On the second day of the chase and engagement with the white whale, upon returning to the ship a head count is taken. A crew member is missing. Fedallah, the Zoroastrian crew member is nowhere to be found on the ship. Fedallah is the non-Christian outsider among the crew. Apparently in the melee to harpoon the whale, The Parsee was caught in the line of Ahab’s hurled harpoon.
“Aye, sir,” said Stubb- “caught among the tangles of your line- I thought
I saw him dragging under.”
“My line! my line? Gone?- gone? What means that little word?– What
death-knell rings in it, that old Ahab shakes as if he were the belfry. The
harpoon, too!- toss over the litter there,- d’ye see it?- the forged iron,
men, the white whale’s- no, no, no,- listered fool! this hand did dart it!–
‘tis in the fish!- Aloft there! Keep him nailed-Quick!- all hands to the
rigging of the boats- collect the oars- harpooneers! the irons, the irons!-
hoist royals higher- a pull on all the sheets!- helm there! steady, steady
for your life! I’ll ten times girdle the unmeasured globe; yea and dive
straight through it, but I’ll slay him yet!
— excerpt Moby Dick by Herman Melville, chapt. 134
Ahab is horrified that he has inadvertently been the agent of death of a crew member. Yet, the awful disappearance of Fedallah only intensifies Ahab’s emotional frenzy to pay any price to slay the whale.

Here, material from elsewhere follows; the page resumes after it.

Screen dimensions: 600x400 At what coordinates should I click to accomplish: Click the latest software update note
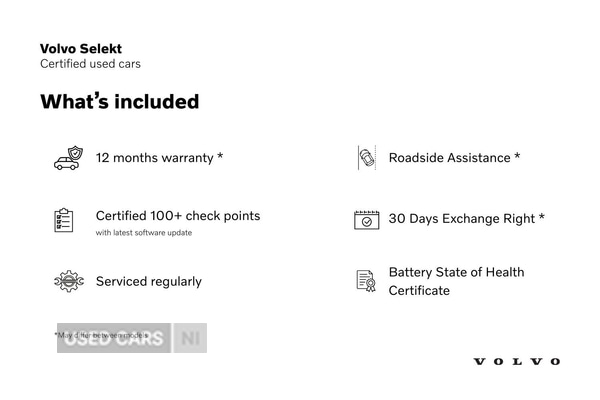144,233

The Parsee appears again on the third and final day of the pursuit of Moby Dick.
…and as the whale swimming out from them, turned, and showed one entire flank
as he shot by them again; at that moment a quick cry went up. Lashed
round and round to the fish’s back; pinioned in the turns upon turns in
which, during the past night, the whale had reeled the involutions of the
lines around him, the half torn body of the Parsee was seen; his sable
raiment frayed to shreds; his distended eyes turned full upon old Ahab.
The harpoon dropped from his hand.
“Befooled, befooled!”- drawing in a long lean breath- “Aye, Parsee! I
see thee again.- Aye, and thou goest before; and this, this then is the
hearse that thou didst promise.
— excerpt Moby Dick by Herman Melville, chapt. 135
A resurrection indeed.
That’s all I have to say about Easter.